ПОРЯДОК ВЫПОЛНЕНИЯ -
Ответьте кратко по фрагменту о стиле Лавкрафта:
(а) Какое прозаичное выражение разбавляет необычность слов «колдовских» и «сарацинского»?
(б) Во что, следуя Аристотелю, можно превратить пассаж, подставив редкие слова?
(в) Что в цитате из второго абзаца сначала предлагалось сделать в ходе дебатов?

ИССЛЕДУЕМЫЙ ТЕКСТ -
В пассаже, которому посвящен этот подраздел, фраза «которые вобрали в себя множество колдовских форм и традиций сарацинского Востока» эффектна потому, что необычность «колдовских» и «сарацинского» разбавляется прозаичным «вобрали в себя множество форм и традиций». Следуя Аристотелю, мы можем превратить этот пассаж в загадку, заменив буквализмы переносными словами, то есть метафорами («помещены в картинные рамки и опутаны бабкиной пряжей колдунов сарацинского Востока»), или в варваризм, подставив редкие слова («был завещан жребий и пути колдунов сарацинского Востока»). Лавкрафт избегает этих крайностей и тем самым проходит аристотелевский тест из «Поэтики».
«Сначала в ходе дебатов прозвучало предложение оповестить полицию штата Массачусетс, но в конце концов решено было этого не делать, ибо здесь речь шла о феномене, в реальность которого невозможно было поверить, не увидев того, что видели трое ученых мужей, как наглядно показало последующее расследование» (DH 401–402; 134 — пер. изм.).

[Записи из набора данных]
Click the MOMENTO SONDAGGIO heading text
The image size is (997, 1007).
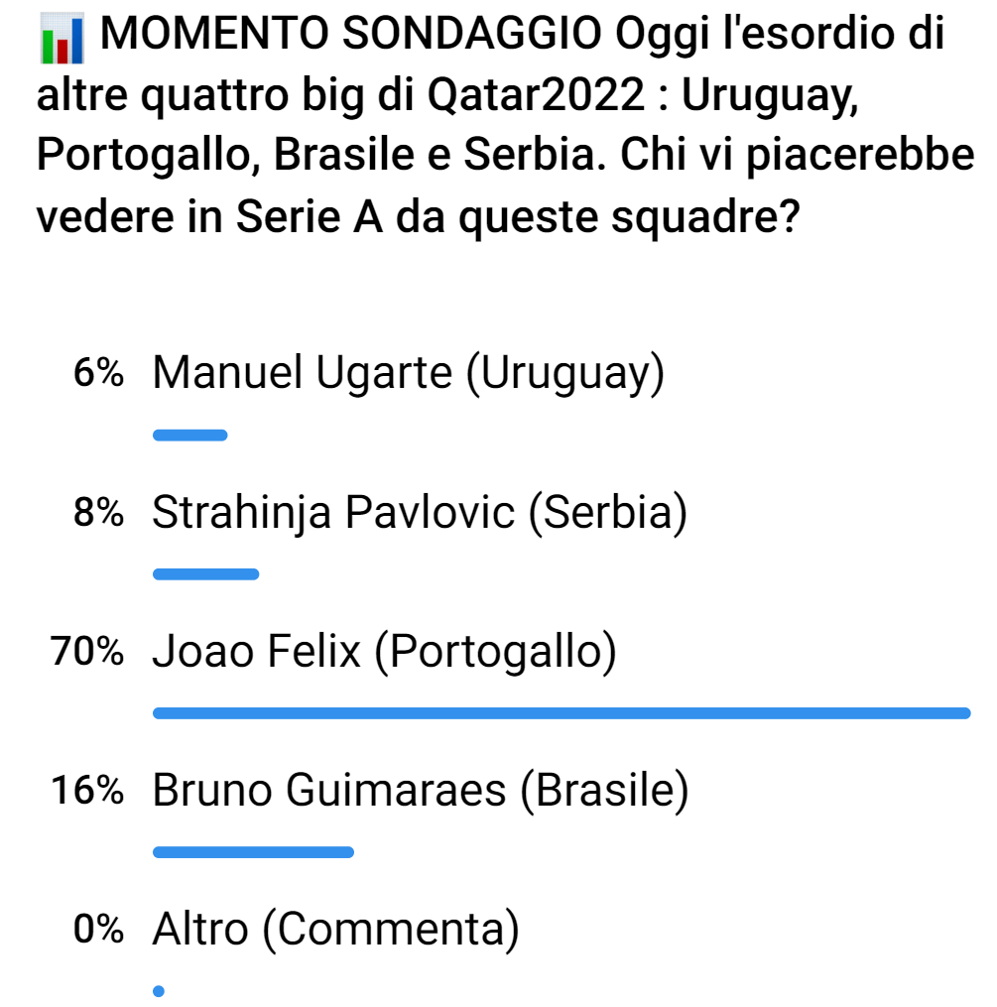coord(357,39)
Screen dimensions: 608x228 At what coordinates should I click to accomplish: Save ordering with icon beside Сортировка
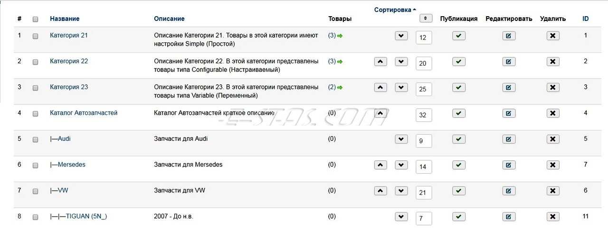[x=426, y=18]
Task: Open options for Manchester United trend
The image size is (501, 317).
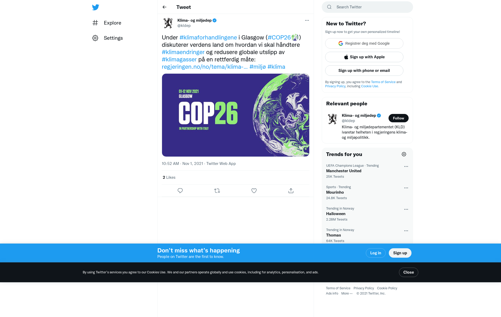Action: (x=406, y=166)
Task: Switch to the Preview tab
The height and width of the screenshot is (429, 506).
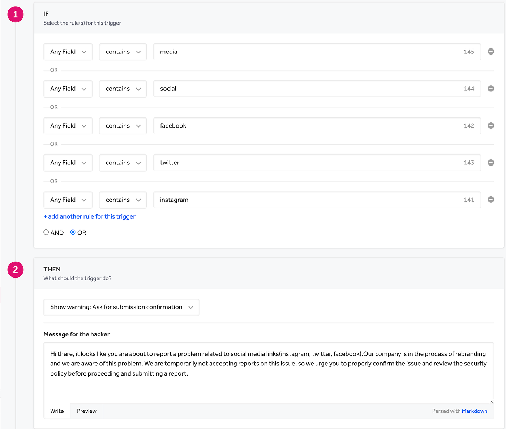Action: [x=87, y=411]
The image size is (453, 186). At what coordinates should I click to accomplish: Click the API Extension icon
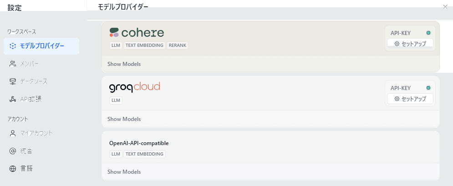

РЕШЕНИЕ ЗАДАЧИ -
(а) «вобрали в себя множество форм и традиций»
(б) В варваризм.
(в) Оповестить полицию штата Массачусетс.